The actual losses from scams may be much higher, the ACCC said, because only about 13% of people reported their losses to Scamwatch, a website operated by the ACCC that helps consumers and small businesses identify, avoid and report scams. Most of the losses in this period were due to investment scams, with losses of A$158 million (about U$114 million), up 314% from the same period last year. Cryptocurrencies are the most common form of payment in investment scams, the ACCC said.
Beware of Cryptocurrency Scams
Many of the platforms that constitute scams today are on social media and promote a range of investment advice such as “invest to get rich” to gain people’s trust and conduct fraudulent operations. When choosing a cryptocurrency to invest in, novice investors must choose a good and trustworthy cryptocurrency exchange such as gate.io exchange, which has more than a thousand cryptocurrencies, such as stable coins and cottage coins for people to choose from.

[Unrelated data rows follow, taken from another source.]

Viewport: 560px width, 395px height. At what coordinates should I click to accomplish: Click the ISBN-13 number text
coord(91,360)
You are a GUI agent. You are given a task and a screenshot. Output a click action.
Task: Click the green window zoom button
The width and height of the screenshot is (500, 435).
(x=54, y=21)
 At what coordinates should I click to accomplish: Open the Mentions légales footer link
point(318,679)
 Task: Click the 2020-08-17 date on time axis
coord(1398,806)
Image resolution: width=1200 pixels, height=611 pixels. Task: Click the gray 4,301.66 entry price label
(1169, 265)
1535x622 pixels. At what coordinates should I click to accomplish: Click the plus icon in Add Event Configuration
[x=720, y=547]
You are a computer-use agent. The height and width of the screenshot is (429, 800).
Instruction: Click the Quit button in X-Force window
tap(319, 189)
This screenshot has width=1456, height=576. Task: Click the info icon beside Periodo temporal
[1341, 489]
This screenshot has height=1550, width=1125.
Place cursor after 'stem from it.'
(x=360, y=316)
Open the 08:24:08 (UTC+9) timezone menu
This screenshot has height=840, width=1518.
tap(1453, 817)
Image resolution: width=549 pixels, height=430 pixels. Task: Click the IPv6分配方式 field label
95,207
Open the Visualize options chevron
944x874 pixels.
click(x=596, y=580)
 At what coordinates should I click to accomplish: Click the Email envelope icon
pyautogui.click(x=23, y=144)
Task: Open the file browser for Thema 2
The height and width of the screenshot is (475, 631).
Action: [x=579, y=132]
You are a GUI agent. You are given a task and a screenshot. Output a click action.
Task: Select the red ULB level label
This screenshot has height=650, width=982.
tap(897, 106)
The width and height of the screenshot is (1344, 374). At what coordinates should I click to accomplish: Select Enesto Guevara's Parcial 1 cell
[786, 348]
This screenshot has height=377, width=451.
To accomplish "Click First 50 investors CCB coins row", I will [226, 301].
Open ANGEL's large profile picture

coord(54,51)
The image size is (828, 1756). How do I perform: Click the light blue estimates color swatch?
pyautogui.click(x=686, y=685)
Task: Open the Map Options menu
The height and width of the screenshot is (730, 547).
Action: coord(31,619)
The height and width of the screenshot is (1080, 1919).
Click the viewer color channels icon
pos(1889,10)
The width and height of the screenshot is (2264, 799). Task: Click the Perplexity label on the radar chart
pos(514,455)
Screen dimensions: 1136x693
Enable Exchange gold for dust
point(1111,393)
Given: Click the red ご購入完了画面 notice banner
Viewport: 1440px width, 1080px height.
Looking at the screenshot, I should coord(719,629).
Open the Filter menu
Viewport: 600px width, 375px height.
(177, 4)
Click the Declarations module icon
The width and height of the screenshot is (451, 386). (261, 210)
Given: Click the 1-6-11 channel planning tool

H3: Are Pensions Allocated to Cryptocurrencies a Trap?
The crypto market turmoil of recent weeks appears to have substantially quelled rumours earlier in 2022 that Bitcoin and other cryptocurrencies would gain acceptance into mainstream channels and be included in pension plans. In response, Erik Knutzen, a chief investment officer of multi-asset class strategies at Neuberger Berman, said, “If investors want to invest in cryptocurrencies, they should have a very small allocation to cryptocurrencies in their portfolio, and they should be prepared to liquidate their cryptocurrency positions.”
Bitcoin, the largest cryptocurrency by market capitalization, is currently trading at about $31,000, a 60% plunge from its peak of $69,000 last November. The crypto market collapse may mean that many investors who entered the cryptocurrency market this year are losing serious money.
Nonetheless, cryptocurrency investors and analysts are still watching Bitcoin as closely as some hawks are to see if it can bottom out. JPMorgan Chase analyst Nikolaos Panigirtzoglou and his global strategy team said last week that the chaotic situation in the cryptocurrency market has severely impacted investor sentiment. Still, certain indicators have shown “good entry points for long-term investors “.
In terms of the current investment landscape, the consensus in the market is that cryptocurrencies are among the more volatile asset classes for the retirement community. Unless an investor is a seasoned veteran, such as a hedge fund, or can withstand large losses, it is best to steer clear of cryptocurrencies.